A restyling of the Buick Roadmaster for 1949 introduced the brand’s famous front-fender embellishments, the VentiPorts. It also brought changes that made this fifth generation of the model well suited to long-distance drives. General Motors reshaped the trunk lid to accommodate more luggage, softened the rear-seat cushions, and replaced the old windshield with a larger, two-piece curved one. GM also increased the output of the smooth-running, straight-8 overhead-valve engine to 152 hp and made the 2-speed Dynaflow automatic transmission standard equipment.
With its VentiPorts, gunsight hood ornament, and toothy front grille, the big Buick was an imposing presence on the road, and refinements such as power windows and power seats put the deluxe-edition Roadmaster on a par with Cadillacs of the era.

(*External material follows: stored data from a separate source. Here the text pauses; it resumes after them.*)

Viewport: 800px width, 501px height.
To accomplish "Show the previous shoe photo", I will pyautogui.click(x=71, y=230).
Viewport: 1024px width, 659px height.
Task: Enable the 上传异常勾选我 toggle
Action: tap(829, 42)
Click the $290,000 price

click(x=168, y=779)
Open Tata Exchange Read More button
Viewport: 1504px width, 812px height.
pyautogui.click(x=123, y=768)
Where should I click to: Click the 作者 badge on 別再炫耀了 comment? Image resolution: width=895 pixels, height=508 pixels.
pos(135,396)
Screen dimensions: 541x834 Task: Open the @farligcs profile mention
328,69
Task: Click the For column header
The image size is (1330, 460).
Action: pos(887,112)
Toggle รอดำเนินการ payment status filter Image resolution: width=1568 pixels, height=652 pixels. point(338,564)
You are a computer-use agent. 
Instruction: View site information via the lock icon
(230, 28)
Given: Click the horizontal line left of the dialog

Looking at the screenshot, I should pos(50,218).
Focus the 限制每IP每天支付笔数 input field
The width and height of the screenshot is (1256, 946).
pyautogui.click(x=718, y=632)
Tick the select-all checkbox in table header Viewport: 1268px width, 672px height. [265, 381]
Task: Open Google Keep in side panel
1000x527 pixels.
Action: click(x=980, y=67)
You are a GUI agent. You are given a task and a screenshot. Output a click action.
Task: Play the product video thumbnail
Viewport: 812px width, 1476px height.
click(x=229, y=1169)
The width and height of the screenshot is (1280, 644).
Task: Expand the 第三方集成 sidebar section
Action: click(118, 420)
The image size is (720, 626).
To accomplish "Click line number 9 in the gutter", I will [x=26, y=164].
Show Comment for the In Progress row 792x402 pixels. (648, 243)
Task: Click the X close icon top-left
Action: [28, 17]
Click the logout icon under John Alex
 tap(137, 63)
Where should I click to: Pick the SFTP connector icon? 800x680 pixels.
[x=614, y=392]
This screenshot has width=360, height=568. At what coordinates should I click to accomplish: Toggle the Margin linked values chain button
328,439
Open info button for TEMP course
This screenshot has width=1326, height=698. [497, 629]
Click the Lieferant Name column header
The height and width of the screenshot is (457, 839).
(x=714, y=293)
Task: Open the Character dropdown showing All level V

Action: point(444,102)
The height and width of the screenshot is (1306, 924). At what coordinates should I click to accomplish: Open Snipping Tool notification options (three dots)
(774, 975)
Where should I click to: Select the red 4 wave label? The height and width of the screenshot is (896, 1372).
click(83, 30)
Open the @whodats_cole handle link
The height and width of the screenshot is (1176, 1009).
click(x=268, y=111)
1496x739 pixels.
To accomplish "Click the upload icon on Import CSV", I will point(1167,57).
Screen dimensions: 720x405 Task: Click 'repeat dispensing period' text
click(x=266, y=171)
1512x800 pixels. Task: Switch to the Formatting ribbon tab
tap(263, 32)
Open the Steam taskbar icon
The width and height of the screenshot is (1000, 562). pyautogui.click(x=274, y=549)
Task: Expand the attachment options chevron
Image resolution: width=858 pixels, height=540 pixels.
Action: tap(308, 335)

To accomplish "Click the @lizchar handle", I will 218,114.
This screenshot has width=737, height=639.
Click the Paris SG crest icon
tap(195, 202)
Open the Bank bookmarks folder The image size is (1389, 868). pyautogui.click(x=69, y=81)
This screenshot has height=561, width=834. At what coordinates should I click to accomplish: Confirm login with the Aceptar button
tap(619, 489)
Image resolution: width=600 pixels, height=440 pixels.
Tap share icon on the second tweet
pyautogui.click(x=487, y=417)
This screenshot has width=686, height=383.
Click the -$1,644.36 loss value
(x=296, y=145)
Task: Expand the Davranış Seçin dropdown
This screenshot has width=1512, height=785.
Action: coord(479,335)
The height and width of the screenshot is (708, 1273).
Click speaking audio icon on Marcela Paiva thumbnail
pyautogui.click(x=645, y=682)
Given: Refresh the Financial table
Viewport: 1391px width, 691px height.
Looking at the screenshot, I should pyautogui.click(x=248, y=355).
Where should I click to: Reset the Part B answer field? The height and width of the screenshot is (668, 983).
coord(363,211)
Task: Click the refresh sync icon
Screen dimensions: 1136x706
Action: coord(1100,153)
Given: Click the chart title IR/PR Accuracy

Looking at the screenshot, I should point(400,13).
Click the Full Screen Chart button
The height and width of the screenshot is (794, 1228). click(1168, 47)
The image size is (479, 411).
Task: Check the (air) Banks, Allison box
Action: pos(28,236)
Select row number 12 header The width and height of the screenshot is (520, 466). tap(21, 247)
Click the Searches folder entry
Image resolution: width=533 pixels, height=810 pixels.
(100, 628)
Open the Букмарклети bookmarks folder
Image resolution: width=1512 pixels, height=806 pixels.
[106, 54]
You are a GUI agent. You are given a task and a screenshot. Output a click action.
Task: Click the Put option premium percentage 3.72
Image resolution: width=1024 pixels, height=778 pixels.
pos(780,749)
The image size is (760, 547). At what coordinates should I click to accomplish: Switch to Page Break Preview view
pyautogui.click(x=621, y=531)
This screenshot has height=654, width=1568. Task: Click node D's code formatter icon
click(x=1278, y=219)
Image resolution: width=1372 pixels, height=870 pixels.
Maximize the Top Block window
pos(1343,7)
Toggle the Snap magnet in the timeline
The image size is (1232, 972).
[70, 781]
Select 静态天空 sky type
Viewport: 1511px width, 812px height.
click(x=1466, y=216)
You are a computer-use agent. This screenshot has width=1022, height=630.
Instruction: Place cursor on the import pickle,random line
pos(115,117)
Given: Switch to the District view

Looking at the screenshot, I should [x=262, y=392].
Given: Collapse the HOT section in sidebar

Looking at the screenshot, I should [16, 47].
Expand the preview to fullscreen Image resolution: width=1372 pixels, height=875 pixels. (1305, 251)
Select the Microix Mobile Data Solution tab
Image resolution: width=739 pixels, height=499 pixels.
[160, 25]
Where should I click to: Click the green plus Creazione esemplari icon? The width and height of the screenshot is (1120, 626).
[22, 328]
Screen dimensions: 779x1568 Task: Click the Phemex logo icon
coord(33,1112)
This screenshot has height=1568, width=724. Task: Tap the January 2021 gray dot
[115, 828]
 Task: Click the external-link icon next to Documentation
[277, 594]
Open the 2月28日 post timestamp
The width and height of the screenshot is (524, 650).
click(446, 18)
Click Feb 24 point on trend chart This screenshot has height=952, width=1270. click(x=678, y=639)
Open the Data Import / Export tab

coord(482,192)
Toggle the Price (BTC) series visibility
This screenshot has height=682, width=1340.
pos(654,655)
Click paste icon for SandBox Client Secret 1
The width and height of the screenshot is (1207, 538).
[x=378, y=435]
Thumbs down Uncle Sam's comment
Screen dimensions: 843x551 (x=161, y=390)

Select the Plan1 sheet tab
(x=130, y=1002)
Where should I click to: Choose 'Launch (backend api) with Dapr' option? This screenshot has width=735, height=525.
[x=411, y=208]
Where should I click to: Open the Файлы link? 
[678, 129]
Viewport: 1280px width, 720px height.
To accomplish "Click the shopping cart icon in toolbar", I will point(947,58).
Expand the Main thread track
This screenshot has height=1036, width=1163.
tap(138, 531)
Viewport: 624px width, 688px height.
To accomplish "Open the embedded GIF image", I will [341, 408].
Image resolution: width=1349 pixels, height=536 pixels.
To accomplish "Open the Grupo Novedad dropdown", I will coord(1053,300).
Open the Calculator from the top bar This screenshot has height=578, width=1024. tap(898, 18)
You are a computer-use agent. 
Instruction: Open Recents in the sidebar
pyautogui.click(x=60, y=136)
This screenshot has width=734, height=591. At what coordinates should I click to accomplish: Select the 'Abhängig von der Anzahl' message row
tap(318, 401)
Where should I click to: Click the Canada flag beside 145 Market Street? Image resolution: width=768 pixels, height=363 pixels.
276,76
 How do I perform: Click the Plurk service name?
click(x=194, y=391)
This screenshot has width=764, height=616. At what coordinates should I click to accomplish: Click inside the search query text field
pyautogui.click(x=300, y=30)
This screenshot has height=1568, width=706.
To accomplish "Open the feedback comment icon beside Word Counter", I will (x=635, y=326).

A 1949 Roadmaster convertible similar to the one shown here served as the Babbitt brothers’ cross-country transport in the 1988 Academy Award–winning film Rain Man. Two Roadmasters were used during the filming, both early 1949 models distinguished by straight side-spear chrome trim. Later examples featured the Sweepspear side molding seen on this example. In 2012, one of the two Rain Man Roadmasters sold at auction for $170,500.
GM built about 8,000 examples of the Roadmaster convertible from 1949 to 1953, before the model’s sixth generation arrived.